Alors que les négociations pour la libération des otages israéliens avancent, Israël élève une requête inhabituelle mais grave : éviter que les prisonniers ne soient suralimentés juste avant leur remise. Le coordinateur pour les otages et disparus, Gal Hirsch, a remis à la Croix-Rouge une note d’experts du ministère de la Santé, précisant les quantités et modalités d’alimentation souhaitables pour les détenus. Il craint que, lors d’un précédent échange, les ravisseurs aient donné des portions excessives peu avant la libération, ce qui aurait pu menacer la vie des otages affaiblis.
L’enjeu est de taille : 48 otages, vivants ou décédés, sont concernés. La remise des vivants s’annonce en une seule phase, selon des sources proches des négociations. Quant aux dépouilles des morts, elles devront être rassemblées à l’avance, comme cela a été confirmé par le Hamas — qui a déjà dit qu’il se préparait à récupérer les corps, sous condition d’un arrêt des raids aériens.
Pourquoi la suralimentation peut être mortelle
Chez des personnes en état de sous-nutrition prolongée ou affaiblies, une réintroduction trop rapide ou excessive de nourriture peut provoquer des déséquilibres métaboliques — troubles électrolytiques, œdèmes, voire complications cardiaques. Dans un contexte de captivité, où les détenus sont souvent malnutris, des quantités inappropriées peuvent constituer un véritable danger. D’où l’importance de protocoles stricts de réalimentation, qui respectent un seuil calorique progressif et une composition contrôlée.

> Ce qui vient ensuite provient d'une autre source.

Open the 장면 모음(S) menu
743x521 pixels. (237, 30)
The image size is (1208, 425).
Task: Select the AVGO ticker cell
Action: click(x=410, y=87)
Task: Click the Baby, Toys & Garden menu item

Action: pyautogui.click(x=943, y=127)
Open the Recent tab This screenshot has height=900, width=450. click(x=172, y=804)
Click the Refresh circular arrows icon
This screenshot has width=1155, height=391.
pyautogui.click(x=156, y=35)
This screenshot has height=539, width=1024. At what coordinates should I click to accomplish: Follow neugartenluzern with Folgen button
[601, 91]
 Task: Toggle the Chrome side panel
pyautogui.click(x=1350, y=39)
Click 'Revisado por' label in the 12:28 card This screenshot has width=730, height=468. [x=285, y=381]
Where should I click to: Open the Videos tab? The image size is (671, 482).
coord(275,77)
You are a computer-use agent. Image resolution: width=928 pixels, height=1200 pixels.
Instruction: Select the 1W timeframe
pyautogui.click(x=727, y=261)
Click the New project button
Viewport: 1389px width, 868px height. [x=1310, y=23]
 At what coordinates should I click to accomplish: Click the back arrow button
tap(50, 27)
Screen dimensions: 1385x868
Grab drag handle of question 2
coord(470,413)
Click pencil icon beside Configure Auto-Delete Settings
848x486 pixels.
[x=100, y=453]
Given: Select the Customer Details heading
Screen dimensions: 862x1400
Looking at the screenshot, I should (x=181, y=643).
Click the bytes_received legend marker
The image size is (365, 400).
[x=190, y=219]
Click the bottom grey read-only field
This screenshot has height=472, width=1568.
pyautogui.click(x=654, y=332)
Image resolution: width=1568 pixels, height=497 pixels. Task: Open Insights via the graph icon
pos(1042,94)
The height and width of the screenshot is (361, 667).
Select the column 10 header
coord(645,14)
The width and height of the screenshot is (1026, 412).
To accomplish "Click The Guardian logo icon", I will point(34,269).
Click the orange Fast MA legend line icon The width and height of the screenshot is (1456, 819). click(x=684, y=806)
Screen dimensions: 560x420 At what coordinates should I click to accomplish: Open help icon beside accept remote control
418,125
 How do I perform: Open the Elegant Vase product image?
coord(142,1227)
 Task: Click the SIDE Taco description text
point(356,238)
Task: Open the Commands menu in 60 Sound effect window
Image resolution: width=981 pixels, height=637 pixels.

Des témoignages d’anciens otages libérés indiquent qu’ils avaient reçu peu avant leur remise des repas lourds, que leur corps n’était pas prêt à assimiler. Hirsch s’appuie sur ces récits pour justifier son alerte : « (Ils) ont été servis avec des quantités inhabituelles », a-t-il déclaré.
Le rôle de la Croix-Rouge : pivot entre humanité et neutralité
La Croix-Rouge, en tant qu’intermédiaire, se trouve au cœur de cette délicate opération humanitaire. elle est habilitée à proposer, à surveiller et à faciliter l’application des normes de traitement humanitaire. Elle devra, si possible, vérifier sur le terrain que les instructions nutritionnelles sont bien respectées et s’assurer que les otages soient transportés vers des soins immédiats.
Ses équipes devront emporter dès le lieu de la remise tout le matériel médical nécessaire pour détecter et corriger toute complication liée à la réalimentation. Le défi est logistique, médical et diplomatique à la fois.
Réponse du Hamas et conditions posées
Dans le passé, le Hamas avait déjà affirmé ne pas abuser intentionnellement de la nourriture des otages, arguant qu’ils recevaient « ce que mangent nos combattants ». Cette fois, certaines sources arabes rapportent qu’il accepterait — sous condition — de respecter les directives de la Croix-Rouge. Cependant, ce consentement est soumis à des conditions : notamment la création de couloirs humanitaires ouverts, et l’arrêt des bombardements pendant les livraisons de nourriture. Le Hamas précise que toute livraison doit être assurée dans toutes les zones de la bande de Gaza, sans entrave.
Ce positionnement illustre combien les détails apparemment techniques — ici la nutrition — peuvent s’intégrer au jeu diplomatique : chaque concession dans le protocole est soumise à des contreparties stratégiques.
Une coordination cruciale dans un contexte fragile
Nous sommes à un moment sensible. Les pourparlers entre l’État israélien, le Hamas et les médiateurs égyptiens se poursuivront prochainement. L’aspect nutritionnel, inattendu, montre que même les détails les plus anodins peuvent engager des vies. Israël, en imposant cette exigence, ne cherche pas à polémiquer, mais à éviter que l’un de ses citoyens ne soit fragilisé par un geste mal calibré.
Ce souci technique pourrait paraître secondaire, mais il reflète une vigilance à 360 degrés : la sécurité, la santé et la dignité des otages ne peuvent pas être sacrifiées à l’approximation. La coordination médicale, logistique et diplomatique sera scrutée de près.
L’initiative de Gal Hirsch de contrôler la nutrition des otages avant leur libération témoigne d’une attention méticuleuse portée à chaque détail susceptible de mettre leur vie en danger. Israël ne peut tolérer qu’un geste humanitaire devienne un piège fatal — surtout pour des personnes déjà affaiblies par des mois de captivité. En imposant ce protocole rigoureux, l’État hébreu réaffirme sa responsabilité envers ses citoyens, sa vigilance face au Hamas et son exigence de préservation de la dignité humaine. Tout compromis doit s’inscrire dans ce cadre strict : la sécurité, la santé et la vie ne sauraient être négociables.